§ **PROBLEM TO WORK ON**
Rescale the part of the data that opens with the line containing "Image resolution: width=719" and closes with the line containing "point(619,5)", writing out only those lines again in full. Multiply each coordinate in the answers by 1.05 and round to whole numbers, halves up, leaving all other text as it is.

### RECORD SET ###

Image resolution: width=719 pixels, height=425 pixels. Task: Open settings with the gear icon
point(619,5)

###
### RECORD SET ###

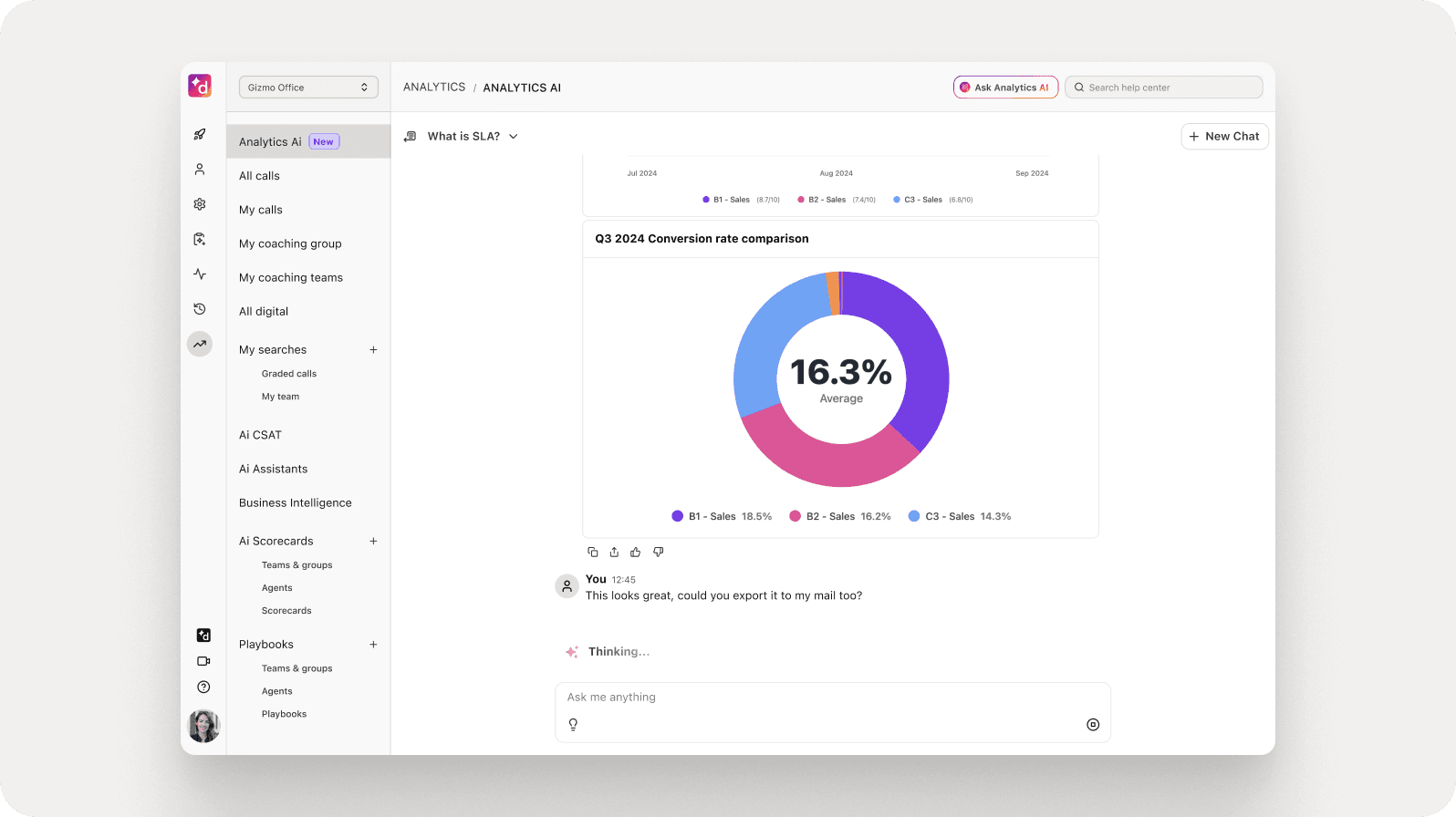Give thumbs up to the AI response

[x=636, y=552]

###
### RECORD SET ###

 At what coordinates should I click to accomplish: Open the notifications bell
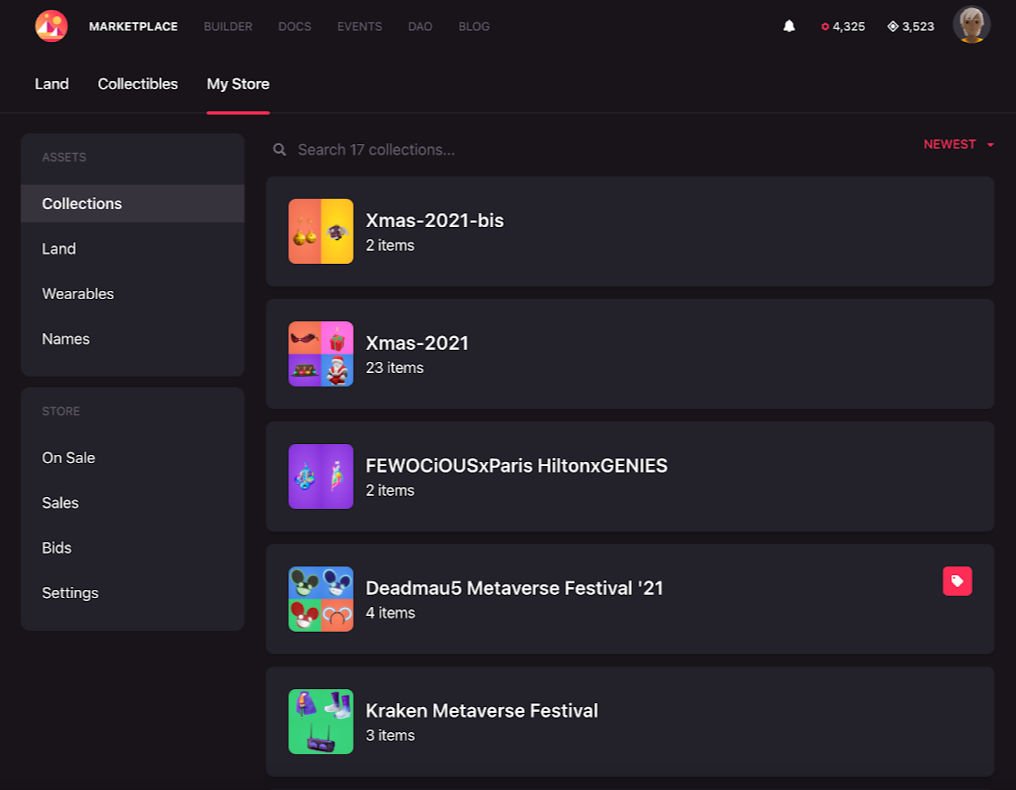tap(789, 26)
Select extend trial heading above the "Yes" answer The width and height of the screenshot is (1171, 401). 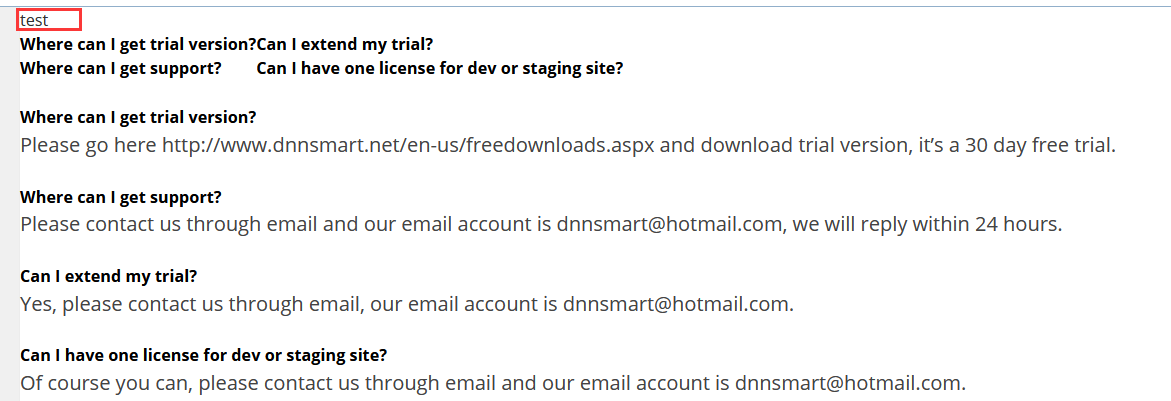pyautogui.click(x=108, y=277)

###

§ **OUTPUT**
Image resolution: width=719 pixels, height=425 pixels. Task: Open settings with the gear icon
point(650,5)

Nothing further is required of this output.